Prompt: Please state when enforcement of the course requirement begins, according to the news article on Utah's new off-highway vehicle rules.

Passage provided:
- - - -

New year means off-road vehicles need license plates, online course required for drivers – St George News
ST. GEORGE— Under a law that takes effect at the start of the new year, off-highway vehicle operators will be required to take an online course regarding the state’s OHV policies. Riders will also be required to obtain a license plate for their OHVs under the new law.
According to an online flyer from the Utah Division of Outdoor Recreation, the purpose of the course is to make OHV operators aware of state laws and rules governing OHV use, increase rider safety and promote respectful and sustainable on-trail OHV operation while also respecting the communities impacted by it.
As for the course itself, there are two versions – one for those under 18 and those 18 and older.
The online course for OHV riders 18 and older is free, takes 15-30 minutes to complete and is a once-in-a-lifetime requirement. Once completed, a digital certificate can be printed out or saved for proof the course was taken and passed.
Riders under 18 must take the existing, separate online Youth OHV Safety Course that costs $35, or take an approved in-person, hands-on skill course and exam.
Non-resident visitors to Utah will also need to complete the course and purchase a non-resident OHV permit.
OHVs may also not be rented out unless the potential renter has proof they have completed the state course.
The types of off-highway vehicles the course is required for are: all street-legal OHVs, type I all-terrain vehicles, type II utility terrain vehicles or side-by-sides, type 3 OHVs and off-highway motorcycles.
Exempted from the course requirement are snowmobile operators, implements for agriculture, guided tours and sanctioned OHV events.
The course goes live on the Utah Division of Outdoor Recreation website on Sunday, Jan. 1, with enforcement beginning Feb. 1.
Background and OHV license plate requirement
The OHV course is the result of 2022’s House Bill 180, which saw near-unanimous support in the Utah House and Senate when it passed during the general legislative earlier this year.
Sponsored by Rep. Carl Albrecht and Sen. Curtis Bramble, the beginnings of the bill came from members of the state’s OHV community and had support from the Utah Farm Bureau Federation and other groups.
The course required under the bill is meant to help OHV operations “respect the land they are driving on,” Bramble said on the Senate floor prior to the bill’s passing that of the legislature in early March.
Overall, the bill’s supporters said its purpose was to help OHV operators better learn how to safely and respectfully use off-road trails on public and private lands. Both Curtis and Bramble said parts of the state have experienced acts of vandalism with the destruction of private property by OHV operators either deliberately or out of ignorance.

- - - -

Given records:

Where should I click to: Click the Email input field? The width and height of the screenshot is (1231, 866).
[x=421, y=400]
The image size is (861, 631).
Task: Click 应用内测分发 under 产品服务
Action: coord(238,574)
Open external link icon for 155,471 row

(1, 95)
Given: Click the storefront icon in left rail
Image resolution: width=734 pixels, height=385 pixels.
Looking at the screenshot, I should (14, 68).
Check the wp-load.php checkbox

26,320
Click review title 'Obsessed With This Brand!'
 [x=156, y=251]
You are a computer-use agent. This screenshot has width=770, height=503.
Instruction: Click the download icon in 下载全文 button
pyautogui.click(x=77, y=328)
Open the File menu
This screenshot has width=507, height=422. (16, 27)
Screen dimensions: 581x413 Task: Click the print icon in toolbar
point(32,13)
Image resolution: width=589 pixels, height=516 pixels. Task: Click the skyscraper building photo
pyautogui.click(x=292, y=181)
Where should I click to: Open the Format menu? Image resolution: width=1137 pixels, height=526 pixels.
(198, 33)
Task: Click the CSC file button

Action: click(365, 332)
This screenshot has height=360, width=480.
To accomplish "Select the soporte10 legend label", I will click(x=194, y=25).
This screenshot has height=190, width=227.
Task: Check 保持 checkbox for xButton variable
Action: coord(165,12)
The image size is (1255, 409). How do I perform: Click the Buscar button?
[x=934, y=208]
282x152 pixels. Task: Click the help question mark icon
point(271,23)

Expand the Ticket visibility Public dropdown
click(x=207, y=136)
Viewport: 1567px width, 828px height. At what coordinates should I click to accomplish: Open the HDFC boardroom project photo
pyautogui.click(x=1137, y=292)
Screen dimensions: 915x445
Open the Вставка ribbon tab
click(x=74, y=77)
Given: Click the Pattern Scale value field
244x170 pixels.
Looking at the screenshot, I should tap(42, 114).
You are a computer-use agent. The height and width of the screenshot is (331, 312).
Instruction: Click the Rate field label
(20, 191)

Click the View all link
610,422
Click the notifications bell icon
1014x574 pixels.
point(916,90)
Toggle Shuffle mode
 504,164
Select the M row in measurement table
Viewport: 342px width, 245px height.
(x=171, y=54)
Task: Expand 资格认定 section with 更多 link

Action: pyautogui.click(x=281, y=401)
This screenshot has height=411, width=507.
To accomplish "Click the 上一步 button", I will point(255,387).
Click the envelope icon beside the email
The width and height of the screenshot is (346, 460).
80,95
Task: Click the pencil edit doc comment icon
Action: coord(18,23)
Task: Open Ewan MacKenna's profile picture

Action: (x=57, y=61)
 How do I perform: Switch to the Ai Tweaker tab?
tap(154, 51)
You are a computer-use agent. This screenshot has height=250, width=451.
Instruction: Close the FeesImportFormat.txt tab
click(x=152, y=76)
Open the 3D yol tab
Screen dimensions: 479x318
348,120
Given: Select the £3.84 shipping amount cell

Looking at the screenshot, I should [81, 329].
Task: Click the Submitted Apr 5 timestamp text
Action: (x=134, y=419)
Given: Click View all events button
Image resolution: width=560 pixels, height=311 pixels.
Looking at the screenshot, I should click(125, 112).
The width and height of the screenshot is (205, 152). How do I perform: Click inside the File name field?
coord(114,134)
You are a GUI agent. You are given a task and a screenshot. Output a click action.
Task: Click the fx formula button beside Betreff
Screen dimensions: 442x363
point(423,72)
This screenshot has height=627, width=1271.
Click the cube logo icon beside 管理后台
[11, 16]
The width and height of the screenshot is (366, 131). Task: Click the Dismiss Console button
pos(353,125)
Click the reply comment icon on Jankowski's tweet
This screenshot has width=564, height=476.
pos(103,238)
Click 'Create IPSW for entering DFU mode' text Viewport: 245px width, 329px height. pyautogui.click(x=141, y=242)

- - - -

Answer to the problem: Enforcement begins Feb. 1.